Rethinking the Power of Graph Canonization in Graph Representation
Learning with Stability
- URL: http://arxiv.org/abs/2309.00738v3
- Date: Fri, 9 Feb 2024 13:34:07 GMT
- Title: Rethinking the Power of Graph Canonization in Graph Representation
Learning with Stability
- Authors: Zehao Dong, Muhan Zhang, Philip R.O. Payne, Michael A Province, Carlos
Cruchaga, Tianyu Zhao, Fuhai Li, Yixin Chen
- Abstract summary: This paper proposes to maximize the expressivity of GNNs by graph canonization, then the power of such GNNs is studies from the perspective of model stability.
A stable GNN will map similar graphs to close graph representations in the vectorial space, and the stability of GNNs is critical to generalize their performance to unseen graphs.
A comprehensive set of experiments demonstrates the effectiveness of the proposed method.

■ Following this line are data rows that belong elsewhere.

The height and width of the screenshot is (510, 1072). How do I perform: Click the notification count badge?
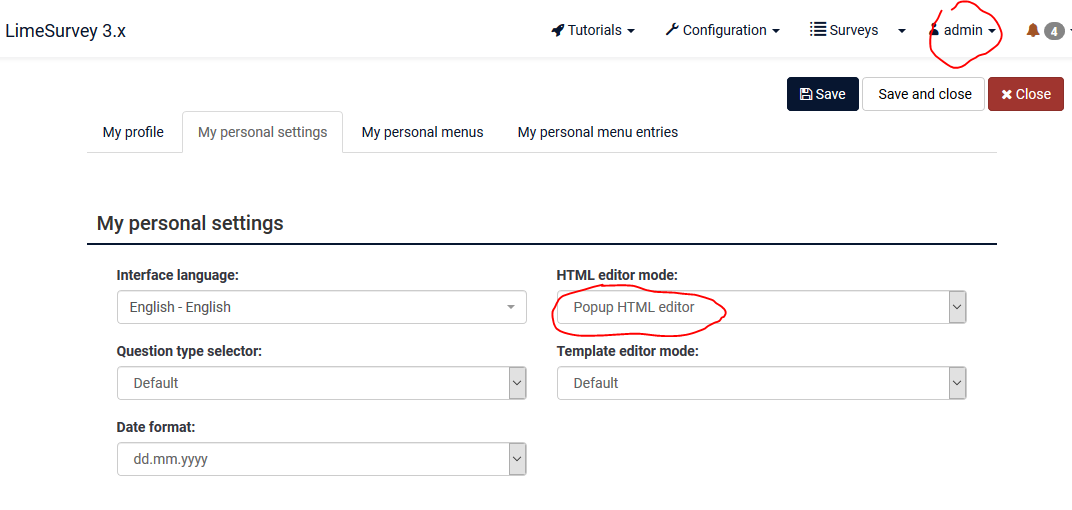pyautogui.click(x=1054, y=31)

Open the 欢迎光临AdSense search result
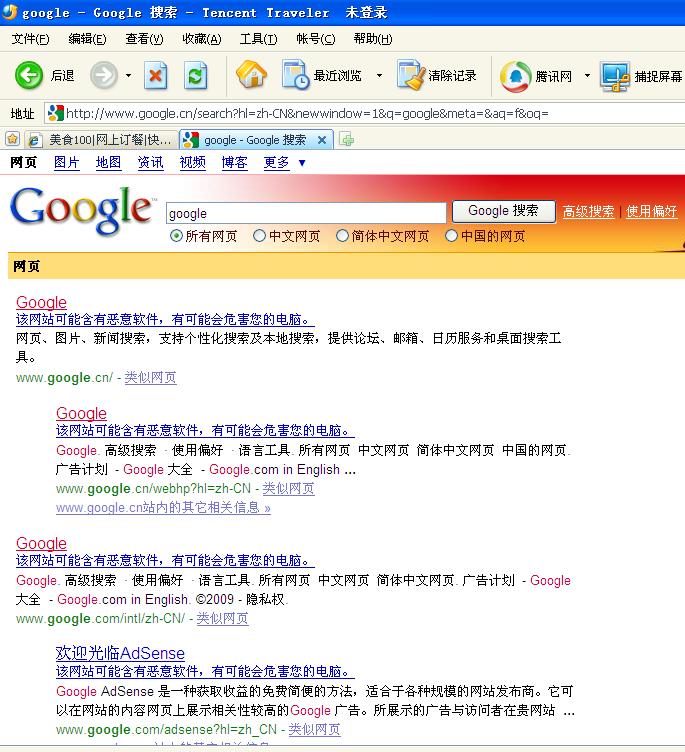click(x=120, y=654)
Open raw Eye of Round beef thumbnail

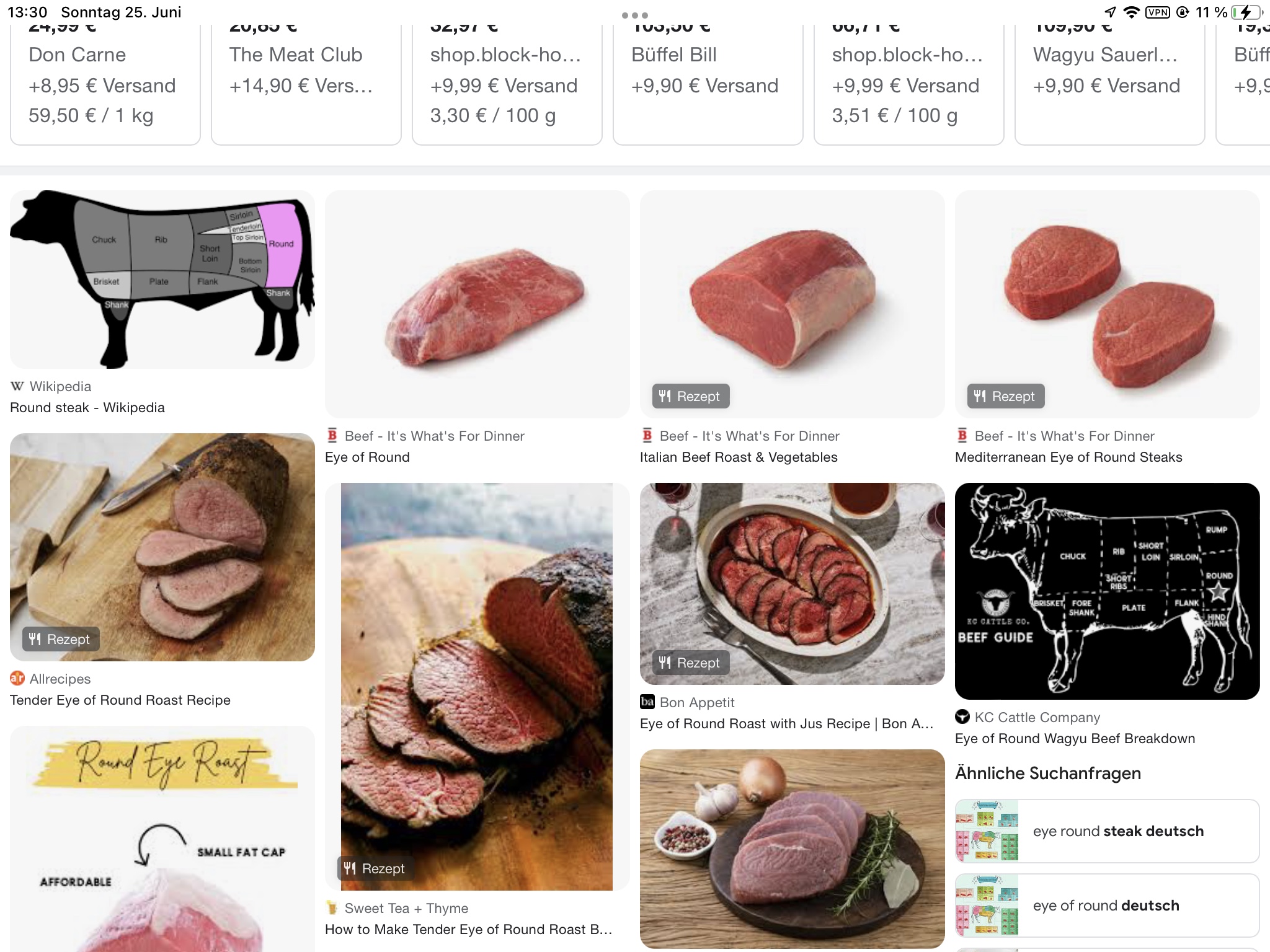point(477,304)
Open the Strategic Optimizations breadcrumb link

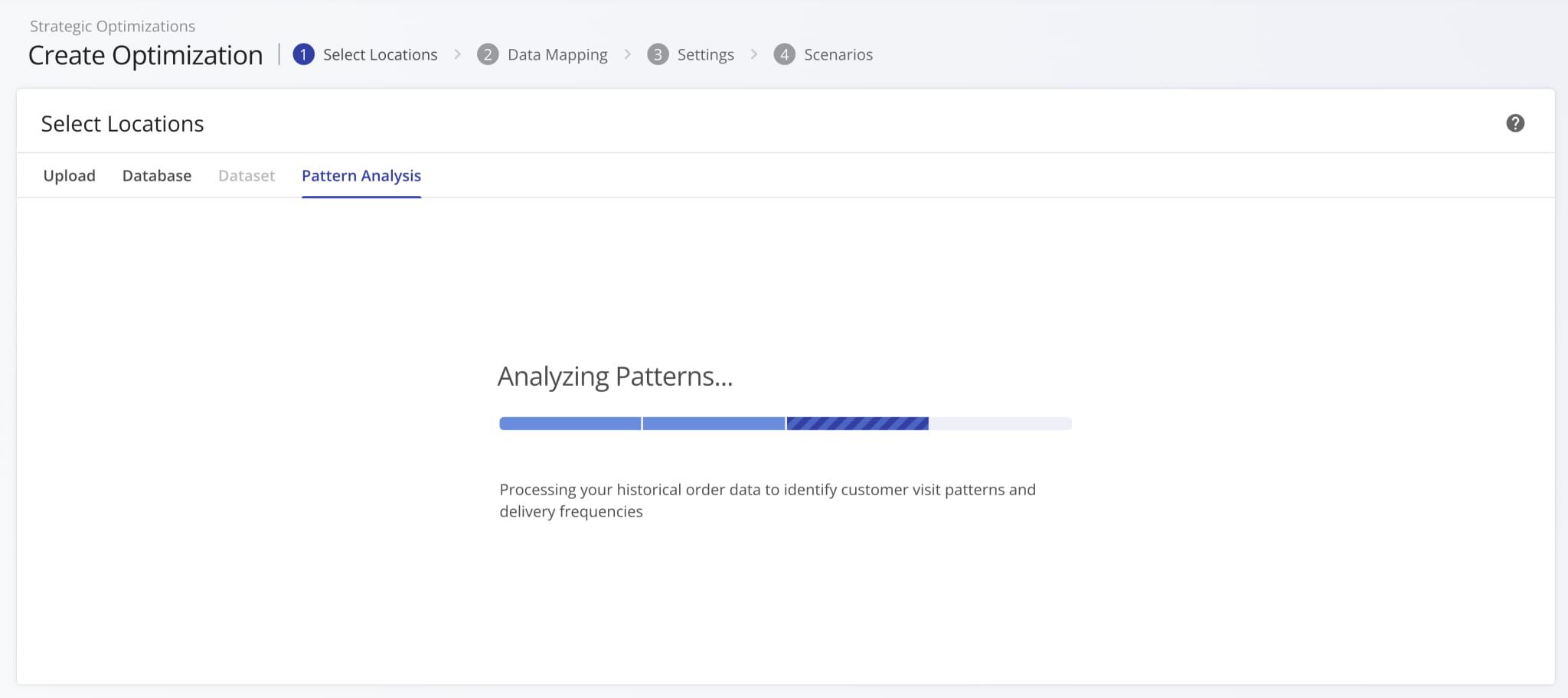pyautogui.click(x=112, y=25)
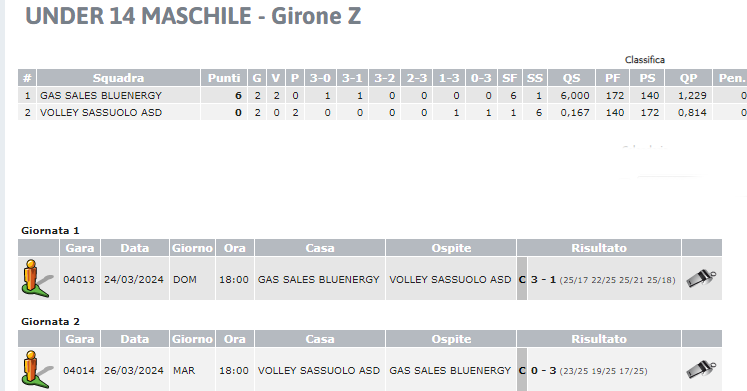Click the QS column header in standings
Screen dimensions: 747x391
[571, 78]
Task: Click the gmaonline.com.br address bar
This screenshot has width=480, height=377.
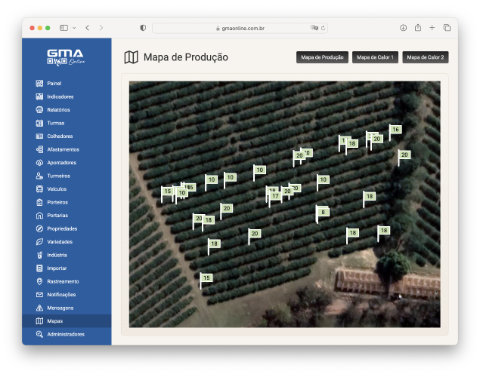Action: click(240, 28)
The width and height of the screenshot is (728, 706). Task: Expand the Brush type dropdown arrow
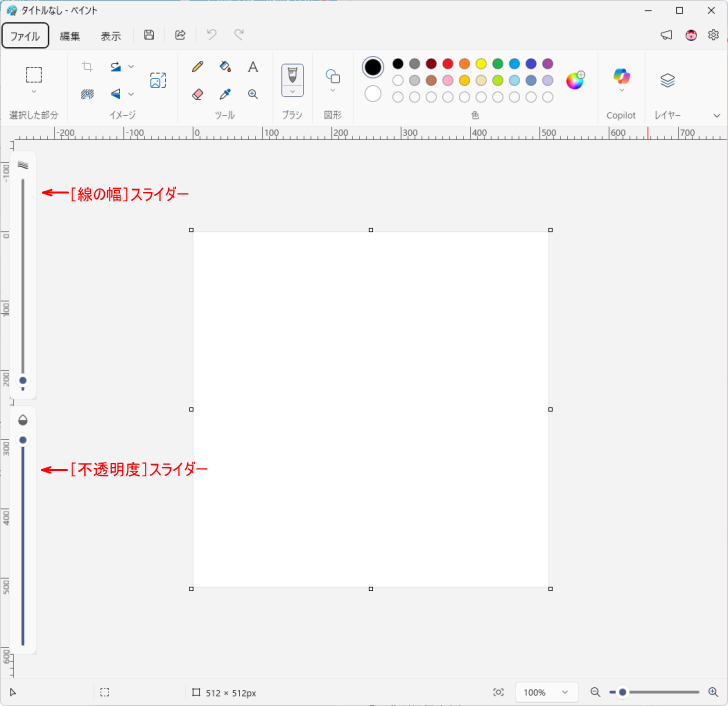[x=292, y=91]
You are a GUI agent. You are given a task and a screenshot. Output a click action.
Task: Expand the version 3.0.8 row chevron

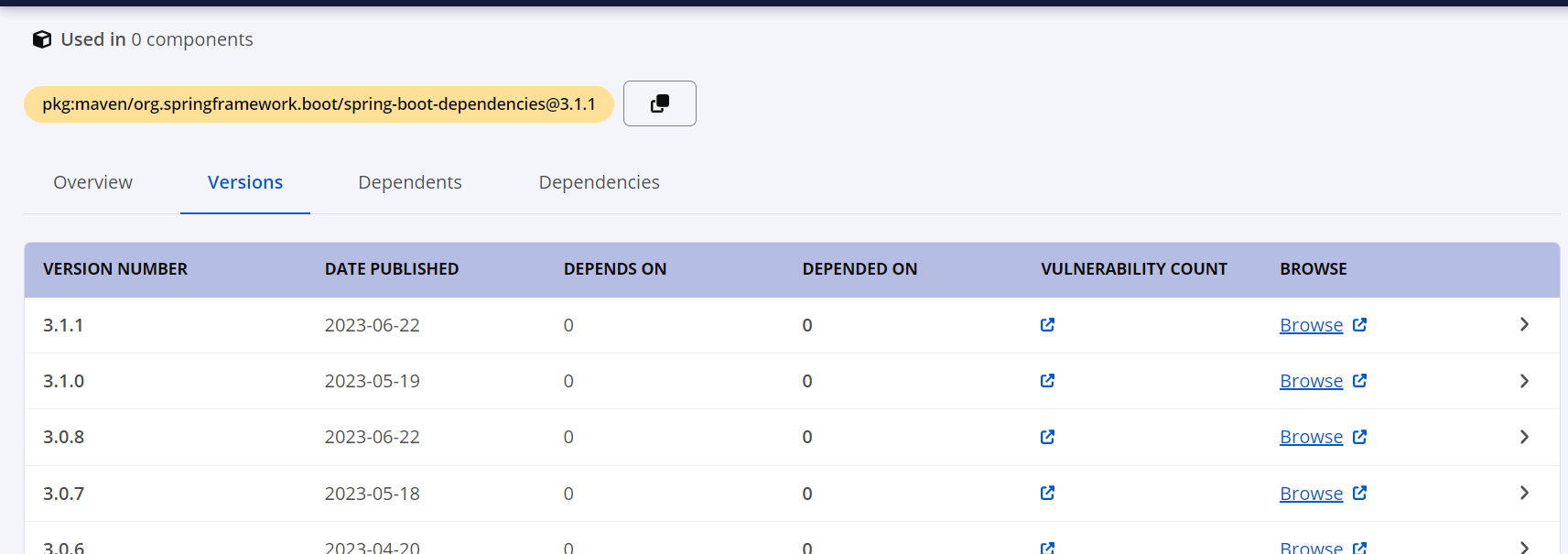pos(1524,437)
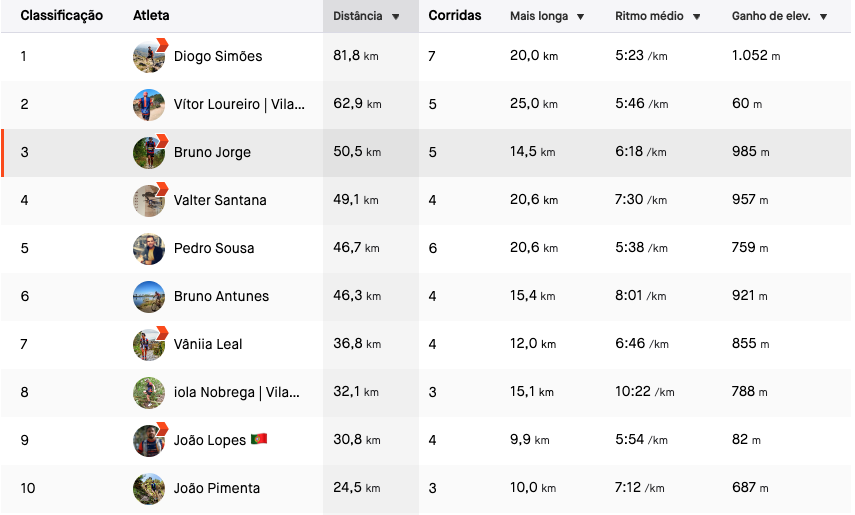Screen dimensions: 855x515
Task: Open Diogo Simões athlete name link
Action: (x=218, y=56)
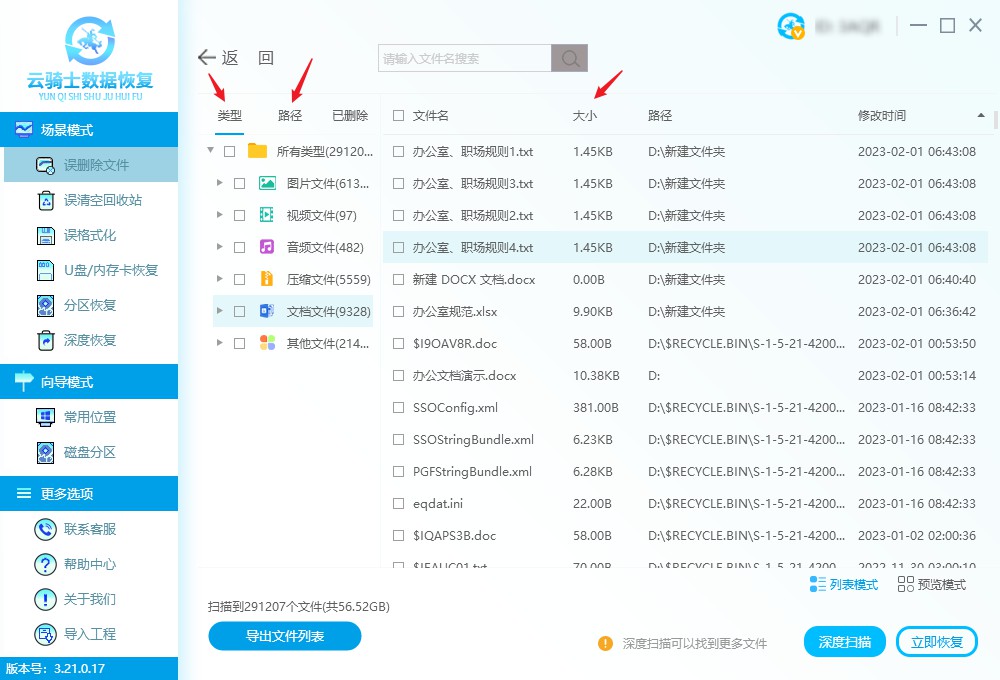This screenshot has width=1000, height=680.
Task: Expand the 音频文件 tree node
Action: (219, 247)
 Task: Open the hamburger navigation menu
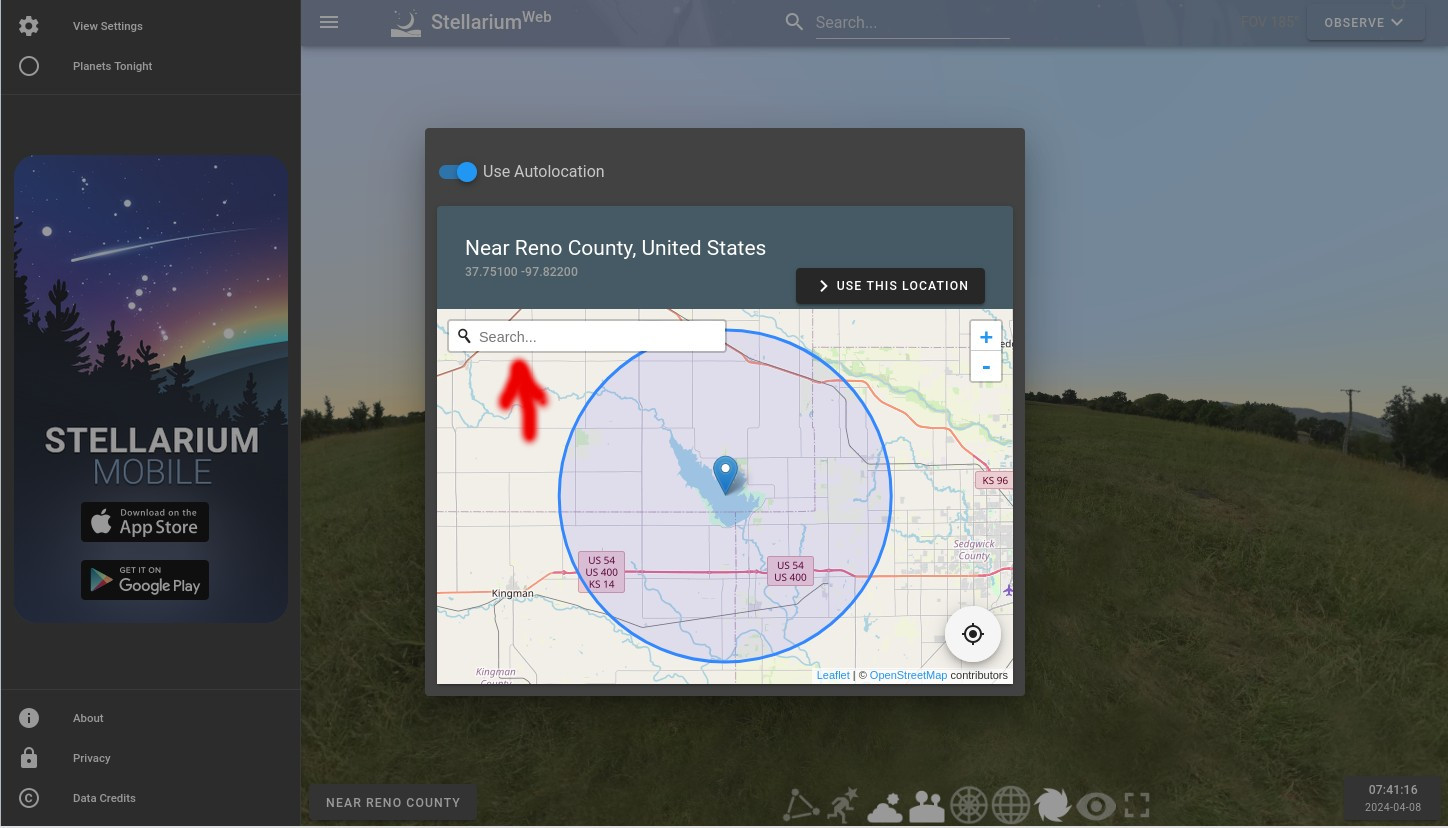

- Score: 29.026197379375557
- License: http://arxiv.org/licenses/nonexclusive-distrib/1.0/
- Abstract: The expressivity of Graph Neural Networks (GNNs) has been studied broadly in
recent years to reveal the design principles for more powerful GNNs. Graph
canonization is known as a typical approach to distinguish non-isomorphic
graphs, yet rarely adopted when developing expressive GNNs. This paper proposes
to maximize the expressivity of GNNs by graph canonization, then the power of
such GNNs is studies from the perspective of model stability. A stable GNN will
map similar graphs to close graph representations in the vectorial space, and
the stability of GNNs is critical to generalize their performance to unseen
graphs. We theoretically reveal the trade-off of expressivity and stability in
graph-canonization-enhanced GNNs. Then we introduce a notion of universal graph
canonization as the general solution to address the trade-off and characterize
a widely applicable sufficient condition to solve the universal graph
canonization. A comprehensive set of experiments demonstrates the effectiveness
of the proposed method. In many popular graph benchmark datasets, graph
canonization successfully enhances GNNs and provides highly competitive
performance, indicating the capability and great potential of proposed method
in general graph representation learning. In graph datasets where the
sufficient condition holds, GNNs enhanced by universal graph canonization
consistently outperform GNN baselines and successfully improve the SOTA
performance up to $31\%$, providing the optimal solution to numerous
challenging real-world graph analytical tasks like gene network representation
learning in bioinformatics.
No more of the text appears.